» Exercise details
Repeat exactly, and only, the lines of the entries below from the one with "Next (84, 2068)" through the one with "[Looking for Quality", both ends included.

» Supplied data
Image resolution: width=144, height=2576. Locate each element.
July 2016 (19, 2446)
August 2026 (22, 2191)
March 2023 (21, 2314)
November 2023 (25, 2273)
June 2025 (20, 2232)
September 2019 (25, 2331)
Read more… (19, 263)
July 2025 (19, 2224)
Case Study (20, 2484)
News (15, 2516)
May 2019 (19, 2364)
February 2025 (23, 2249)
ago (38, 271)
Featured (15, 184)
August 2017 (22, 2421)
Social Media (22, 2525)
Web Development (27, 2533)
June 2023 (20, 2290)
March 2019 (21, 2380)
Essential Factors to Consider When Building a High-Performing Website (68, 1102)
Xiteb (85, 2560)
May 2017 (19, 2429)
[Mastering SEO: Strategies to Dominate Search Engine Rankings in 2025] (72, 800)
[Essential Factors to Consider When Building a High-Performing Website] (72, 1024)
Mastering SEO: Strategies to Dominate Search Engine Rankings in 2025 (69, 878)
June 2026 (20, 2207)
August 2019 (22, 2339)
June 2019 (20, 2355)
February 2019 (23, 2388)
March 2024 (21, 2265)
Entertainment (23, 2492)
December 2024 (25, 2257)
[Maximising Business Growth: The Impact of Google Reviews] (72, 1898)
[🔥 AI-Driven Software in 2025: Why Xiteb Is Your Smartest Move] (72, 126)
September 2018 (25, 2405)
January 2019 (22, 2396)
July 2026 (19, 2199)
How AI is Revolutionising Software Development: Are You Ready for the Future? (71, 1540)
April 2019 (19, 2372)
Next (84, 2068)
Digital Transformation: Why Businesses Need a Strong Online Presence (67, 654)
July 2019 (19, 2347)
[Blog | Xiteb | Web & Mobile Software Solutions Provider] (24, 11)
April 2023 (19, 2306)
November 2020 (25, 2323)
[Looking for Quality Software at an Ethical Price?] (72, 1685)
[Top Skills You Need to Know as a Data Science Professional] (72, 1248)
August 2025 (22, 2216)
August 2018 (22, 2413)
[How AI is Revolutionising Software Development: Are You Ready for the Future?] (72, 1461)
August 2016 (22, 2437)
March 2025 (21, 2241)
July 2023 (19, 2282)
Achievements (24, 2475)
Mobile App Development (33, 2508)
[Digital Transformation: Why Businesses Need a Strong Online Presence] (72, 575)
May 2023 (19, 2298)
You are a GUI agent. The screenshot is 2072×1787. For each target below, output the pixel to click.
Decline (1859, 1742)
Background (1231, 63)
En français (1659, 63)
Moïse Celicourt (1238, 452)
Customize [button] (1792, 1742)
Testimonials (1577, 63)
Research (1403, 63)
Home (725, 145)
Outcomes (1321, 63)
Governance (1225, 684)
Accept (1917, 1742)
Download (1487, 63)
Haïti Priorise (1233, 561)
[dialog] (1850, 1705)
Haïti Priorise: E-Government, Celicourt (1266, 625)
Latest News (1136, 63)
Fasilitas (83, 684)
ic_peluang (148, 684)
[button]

» Response for this exercise
Next (84, 2068)
Digital Transformation: Why Businesses Need a Strong Online Presence (67, 654)
July 2019 (19, 2347)
[Blog | Xiteb | Web & Mobile Software Solutions Provider] (24, 11)
April 2023 (19, 2306)
November 2020 (25, 2323)
[Looking for Quality Software at an Ethical Price?] (72, 1685)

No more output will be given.